>> Start THE INPUT

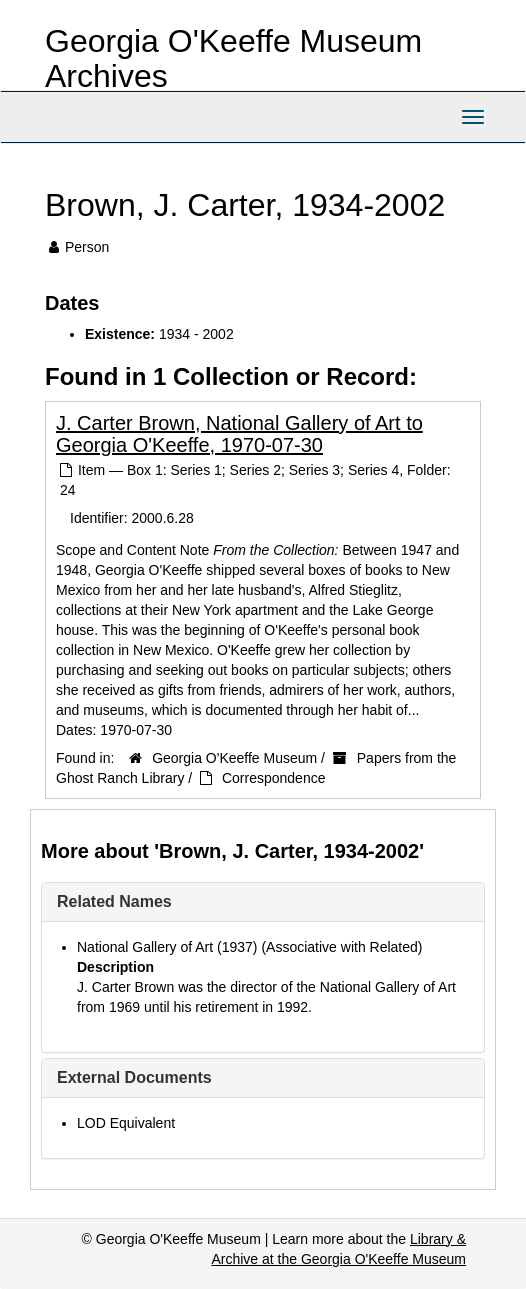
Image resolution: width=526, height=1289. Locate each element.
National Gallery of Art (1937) (167, 947)
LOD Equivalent (126, 1123)
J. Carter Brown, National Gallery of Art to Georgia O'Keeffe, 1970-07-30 (239, 434)
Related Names (114, 901)
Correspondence (274, 778)
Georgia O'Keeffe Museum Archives (233, 58)
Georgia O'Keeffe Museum (234, 758)
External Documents (134, 1077)
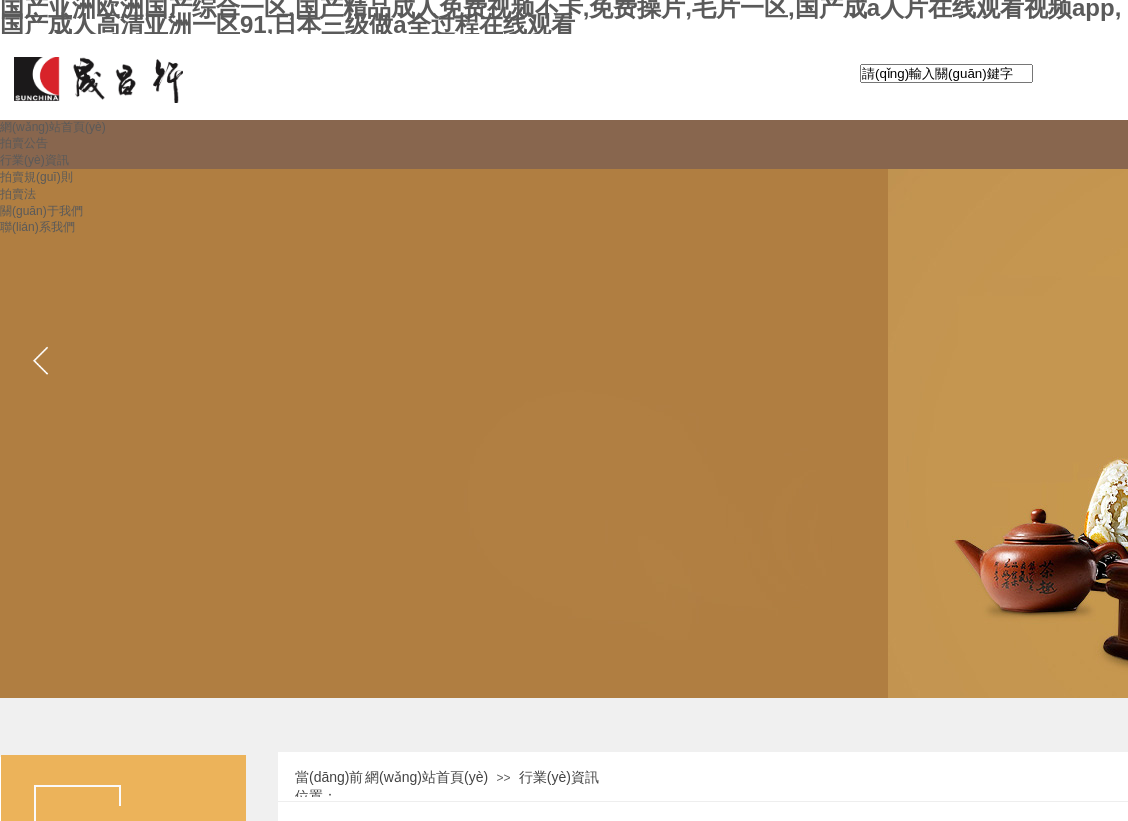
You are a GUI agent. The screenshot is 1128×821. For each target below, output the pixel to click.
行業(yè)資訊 (559, 777)
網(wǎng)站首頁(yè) (426, 777)
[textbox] (946, 73)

>> End THE INPUT

### PROBLEM REQUIREMENTS
Quote every line of the records above word for word, omitting the pictures.

### EXERCISE RESPONSE
Image resolution: width=526, height=1289. Locate each element.
National Gallery of Art (1937) (167, 947)
LOD Equivalent (126, 1123)
J. Carter Brown, National Gallery of Art to Georgia O'Keeffe, 1970-07-30 (239, 434)
Related Names (114, 901)
Correspondence (274, 778)
Georgia O'Keeffe Museum Archives (233, 58)
Georgia O'Keeffe Museum (234, 758)
External Documents (134, 1077)
You are a GUI agent. The screenshot is 1128×821. For each target below, output the pixel to click.
行業(yè)資訊 (559, 777)
網(wǎng)站首頁(yè) (426, 777)
[textbox] (946, 73)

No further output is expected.